I don’t think anybody was surprised at either place about the news. But was there anything unexpected from an emotional sense?

I don’t think so. I expected at JR Motorsports that part of it would be the most emotional part of my day just after the length of time that I’ve been there. I spent a lot of years of my life being a part of JR Motorsports. I knew that was going to be an emotional time. But it was exciting going to Stewart-Haas and meeting the company there and then obviously going to announce this deal. So it’s just been an awesome day. It’s a day I’ll remember for a long time.

About 14 or 15 years ago, you sent in-car camera footage of you driving a legends car (a small car that young people use to learn about racing) to Dale Jr. Did the kid who sent that footage ever think he’d be in this position today?

No. That kid, honestly, didn’t have very many expectations of a lot of the conversations that Dale and I had. We just struck up a friendship and just built a relationship there early on, and I think some of the influence that [those conversations] had on him — ultimately, he asked me to test his late model car and I was ecstatic at that. So to me, that was the top of the top right there, getting to drive a stock car. At that point in my career, I was racing a legend car at the Nashville Fairgrounds and really never thought that I would ever race a late model or anything like that. So to get to do that, it was a huge opportunity.

Dale Jr. said today that after your 2015 Xfinity race at Richmond, he thought that was the day when everything was going to come together and you’d be full time in the series soon. Soon eventually became 2022. Was there ever a time during all those years when you thought this is just not going to happen and I’m not going to be a NASCAR national series driver?
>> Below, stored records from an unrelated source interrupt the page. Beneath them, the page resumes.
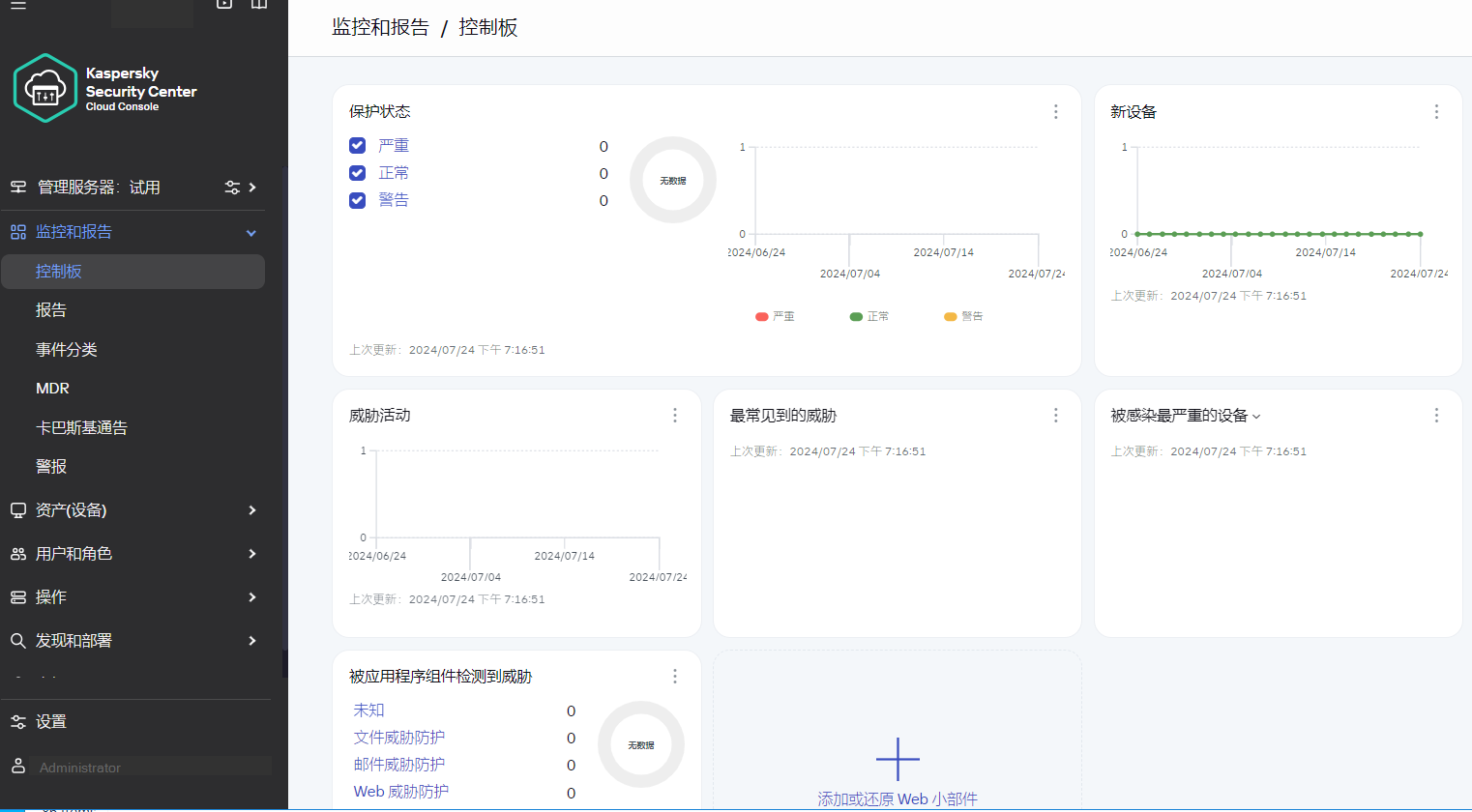The width and height of the screenshot is (1472, 812).
Task: Click the green 正常 legend swatch
Action: (856, 315)
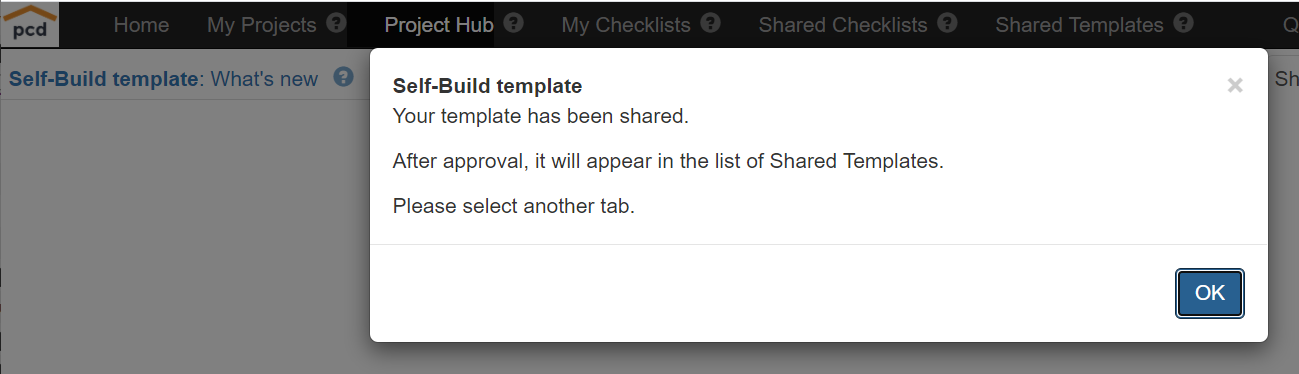This screenshot has width=1299, height=374.
Task: Open Shared Checklists in navigation
Action: tap(843, 25)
That race at Richmond sticks out to me pretty well in my career. We ran really well that night and there was a lot of Cup drivers in the field — it was a really tough field. We finished seventh but really should have finished better than we did that night, and we sat in the media center after the race and talked about my situation. I remember people in there didn’t even know who I was, what I raced and didn’t know anything about me at all. It was such an interesting time. 

In the years after that, we were never really able to put anything together. Up to three years ago, … I’m short-track racing all around the Carolinas, Virginia and we ultimately end up going for a weekly series national championship. That Josh Berry three years ago had fully accepted that he was going to be a career short-track racer, and I was going to try to be the best one that I could at that moment and never could have dreamed any of this.
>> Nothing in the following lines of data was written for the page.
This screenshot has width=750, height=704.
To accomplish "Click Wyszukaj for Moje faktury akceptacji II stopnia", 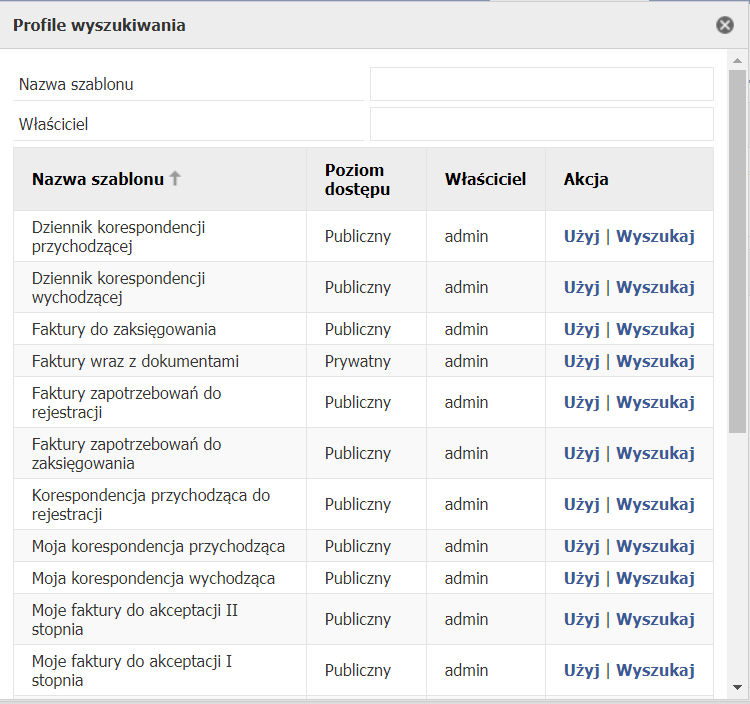I will tap(655, 620).
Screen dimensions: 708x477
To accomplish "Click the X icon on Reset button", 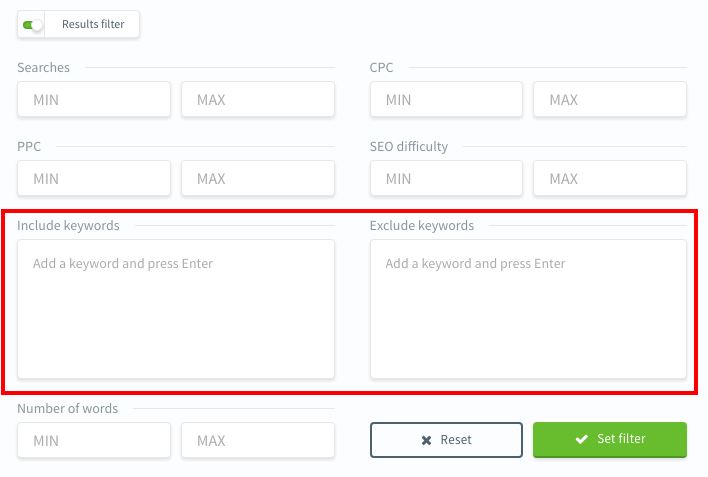I will point(426,440).
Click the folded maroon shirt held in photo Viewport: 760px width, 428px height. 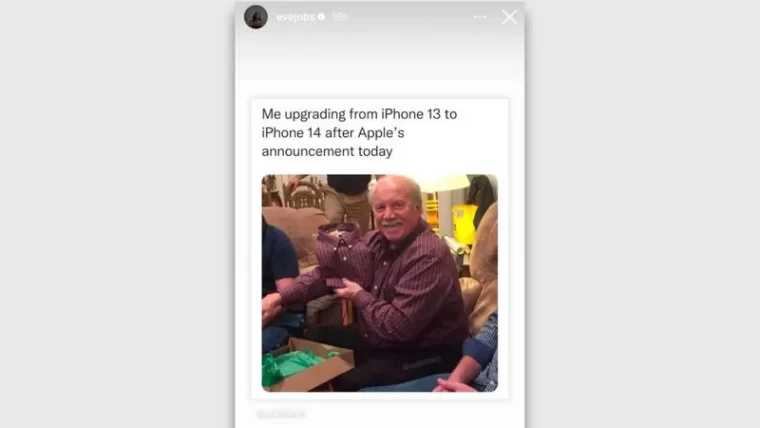[x=342, y=254]

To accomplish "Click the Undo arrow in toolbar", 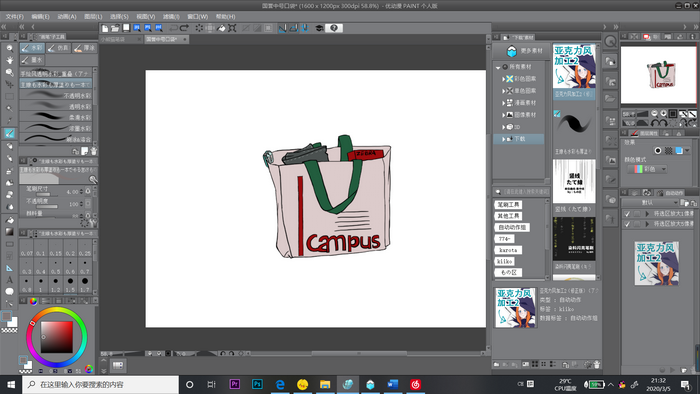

Josh Berry lands a NASCAR Cup Series ride

Josh Berry talks with Bob Pockrass about his path to landing a NASCAR Cup Series ride, what it will take to become a Cup champion, and what he expects out of Kevin Harvick the broadcaster.

How much more prepared is Josh Berry of 2023 for this 2024 opportunity than the Josh Berry of four, five, six years ago?
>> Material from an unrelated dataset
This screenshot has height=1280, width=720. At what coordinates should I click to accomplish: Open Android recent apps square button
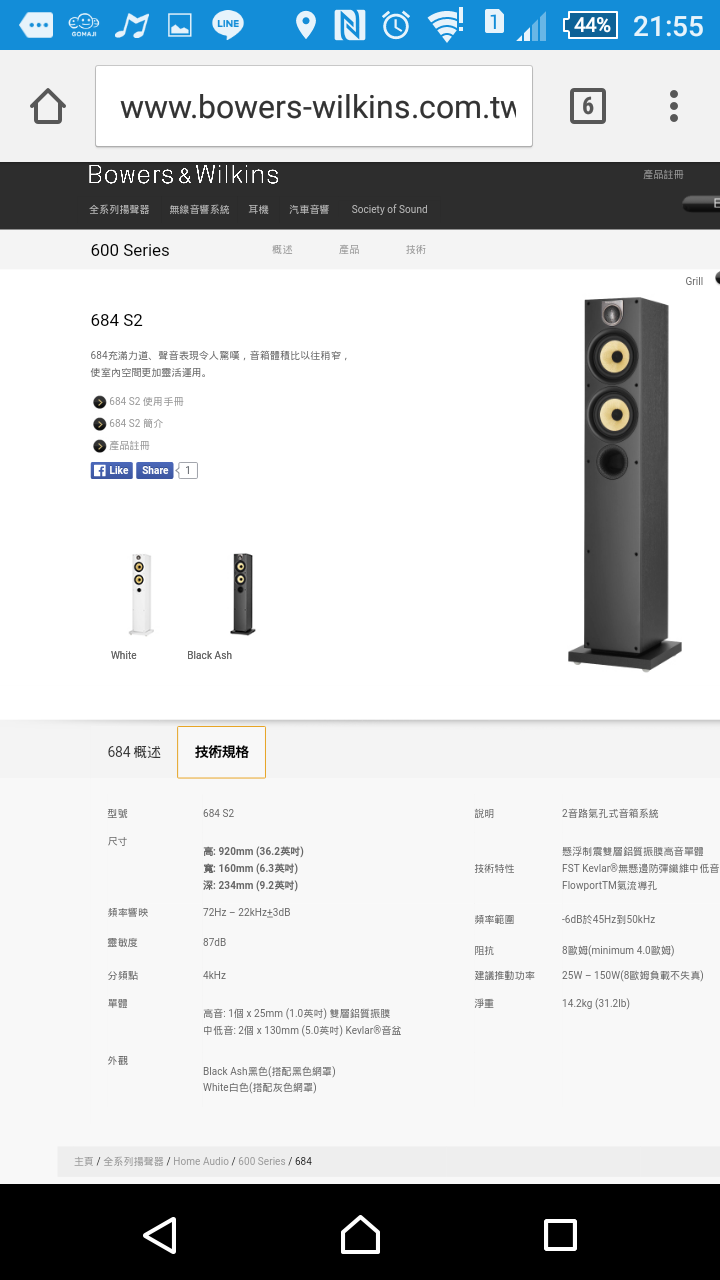point(560,1235)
Without a doubt I’m way more prepared. I’ve won a ton more races, have a ton more experience, even at the short-track ranks within the Xfinity Series, the Cup Series and truck series over the last couple of years. My experience this year in the Cup car, it was a great audition for what I have ahead of me in 2024. And I feel like it’s something that I’m ready for. And I’m excited to get there.

Would you have known that you were ready for it if you did not have the opportunity to fill in for those injured Hendrick drivers?

You would like to think — the conversations that we had at SHR began before that opportunity there with the 9 [filling in for Chase Elliott]. So it’s kind of a weird timeline, but it definitely helped. I don’t know if you jump full-fledged Cup racing that you really ever know what you’re getting into. But I feel like the opportunities that I had this year definitely prepared me for what I’m going to see on track, but also off track. And it was a great experience to be able to do that.

If there’s another driver who needs to miss a race, will you still get that opportunity now that this has been announced and moving to a new manufacturer?

I don’t think I will. First off, I don’t wish that on anybody else. It was just a crazy sequence of events there. I don’t think so, but you never know. At this point, we’re definitely fully focused on closing out the Xfinity Series strong and closing out my time at JR Motorsports as strong as we can, and hopefully going for a championship.

Tony Stewart said today that he thinks he can mold you into a Cup champion. What will it take for you to do that?

I think I have the foundation on and off the track to do that. I really just have to get accustomed to the race cars, and the racing. Cup racing is incredibly hard. And these guys are top-level, incredible talents. … Everybody that makes it to this point is an extremely good race-car driver. So it’s just about, for me, putting all the pieces together. I feel like I know that I’m going to have a great team around me with Rodney [Childers] and that whole 4 group. And I know that if we put all the pieces together and if we do the right things and work hard, we can have success.

Is any part of this surreal?

Today was a little surreal. I think seeing the [SHR] backdrop … and all the media attention has been kind of surreal. I feel really spoiled. I think honestly, today, it just is amazing to get to experience all this. I’ve had a lot of time to process this day, and I’m still processing even in the moment. But it’s been just such an exciting day from the start.

Future Cup champ?

Tony Stewart explains why he thinks SHR can turn Josh Berry into a Cup champion.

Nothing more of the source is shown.